Example: I have an image in each of three bandpasses, called i.fits, r.fits and g.fits, in the current directory. I wish to combine the three new images into an RGB color composite.
compose.py -s 0.4,1.0,1.7 -p 1.0,0.02 -o gri.png i.fits r.fits g.fits
Run compose.py -h
to read about these options, but basically you can choose the
contrast via the parameters -p Q,alpha
and then the R,G,B color balance with the
scales -s R,G,B
. Good strategy is first to set alpha
with Q=1
so you can just see
the noise, then adjust Q if necessary to brighten up the features, and finally choose
the scales so that the noise looks like an equal mixture of red, green and blue. This
latter step may not be possible if the different channel images have very different
sensitivity.
As well as Lupton's arcsinh stretch, a major advantage of the HumVI algorithm is that you can set the same scales and parameters for all your images, so that you can compare them across your survey.
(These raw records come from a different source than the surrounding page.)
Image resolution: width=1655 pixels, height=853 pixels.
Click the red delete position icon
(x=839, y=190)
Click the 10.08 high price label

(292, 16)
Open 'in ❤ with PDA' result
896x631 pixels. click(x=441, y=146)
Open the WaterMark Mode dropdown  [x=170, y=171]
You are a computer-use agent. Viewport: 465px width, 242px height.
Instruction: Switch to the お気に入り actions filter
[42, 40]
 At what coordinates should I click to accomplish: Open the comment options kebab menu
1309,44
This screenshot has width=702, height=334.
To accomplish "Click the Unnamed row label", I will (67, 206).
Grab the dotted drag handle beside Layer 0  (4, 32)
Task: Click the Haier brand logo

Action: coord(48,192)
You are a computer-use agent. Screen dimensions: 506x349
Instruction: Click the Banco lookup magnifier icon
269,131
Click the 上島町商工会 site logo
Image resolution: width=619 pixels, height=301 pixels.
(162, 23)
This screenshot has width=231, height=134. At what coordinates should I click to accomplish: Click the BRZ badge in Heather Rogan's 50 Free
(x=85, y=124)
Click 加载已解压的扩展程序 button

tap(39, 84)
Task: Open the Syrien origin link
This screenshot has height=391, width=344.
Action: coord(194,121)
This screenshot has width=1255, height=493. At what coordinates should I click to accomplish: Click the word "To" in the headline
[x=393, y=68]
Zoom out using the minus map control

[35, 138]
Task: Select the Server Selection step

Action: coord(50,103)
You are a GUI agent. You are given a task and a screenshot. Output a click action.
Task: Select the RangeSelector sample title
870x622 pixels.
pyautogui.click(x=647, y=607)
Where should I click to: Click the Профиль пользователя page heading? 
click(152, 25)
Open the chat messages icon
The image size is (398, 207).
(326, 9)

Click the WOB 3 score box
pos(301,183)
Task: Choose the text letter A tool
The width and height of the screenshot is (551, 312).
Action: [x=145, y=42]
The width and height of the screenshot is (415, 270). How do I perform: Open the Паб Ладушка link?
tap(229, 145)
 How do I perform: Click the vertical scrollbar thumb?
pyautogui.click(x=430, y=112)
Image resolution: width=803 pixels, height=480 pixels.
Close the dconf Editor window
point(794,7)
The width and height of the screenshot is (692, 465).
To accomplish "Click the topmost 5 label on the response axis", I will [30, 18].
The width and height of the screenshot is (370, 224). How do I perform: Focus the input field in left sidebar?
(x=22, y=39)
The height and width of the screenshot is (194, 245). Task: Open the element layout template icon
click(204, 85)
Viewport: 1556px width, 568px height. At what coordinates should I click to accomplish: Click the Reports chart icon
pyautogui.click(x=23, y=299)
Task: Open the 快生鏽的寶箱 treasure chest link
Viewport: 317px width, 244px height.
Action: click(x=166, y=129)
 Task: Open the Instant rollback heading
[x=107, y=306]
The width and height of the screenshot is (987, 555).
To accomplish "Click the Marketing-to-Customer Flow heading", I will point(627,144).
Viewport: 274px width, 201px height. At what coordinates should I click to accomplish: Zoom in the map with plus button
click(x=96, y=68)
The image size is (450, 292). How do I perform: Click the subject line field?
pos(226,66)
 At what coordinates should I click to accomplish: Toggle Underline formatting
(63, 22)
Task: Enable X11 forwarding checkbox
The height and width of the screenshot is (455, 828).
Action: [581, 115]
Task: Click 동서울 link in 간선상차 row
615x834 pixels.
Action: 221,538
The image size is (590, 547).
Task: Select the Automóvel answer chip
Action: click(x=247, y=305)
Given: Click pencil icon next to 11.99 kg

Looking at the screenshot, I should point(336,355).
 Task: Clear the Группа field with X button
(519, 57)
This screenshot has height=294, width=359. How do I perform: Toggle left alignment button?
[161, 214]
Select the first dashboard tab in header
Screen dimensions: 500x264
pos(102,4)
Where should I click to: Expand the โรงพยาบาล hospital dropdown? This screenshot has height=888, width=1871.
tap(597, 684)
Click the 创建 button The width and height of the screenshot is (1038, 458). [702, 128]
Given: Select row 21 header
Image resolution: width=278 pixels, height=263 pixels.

HumVI reads the zero points out of the FITS headers and uses them to put all the images on the same flux scale (ie so that all the pixel values have the same units), so do make sure your images are well calibrated and have informative, accurate headers.
Notes: In the attic there is an attempt (deconvolve.py) at a reworked version of the Magain, Courbin & Sohy (1998) deconvolution algorithm, that is non-operational. The problem of how to bring images from 3 different filters to a common resolution remains open. For now, don't go in the attic!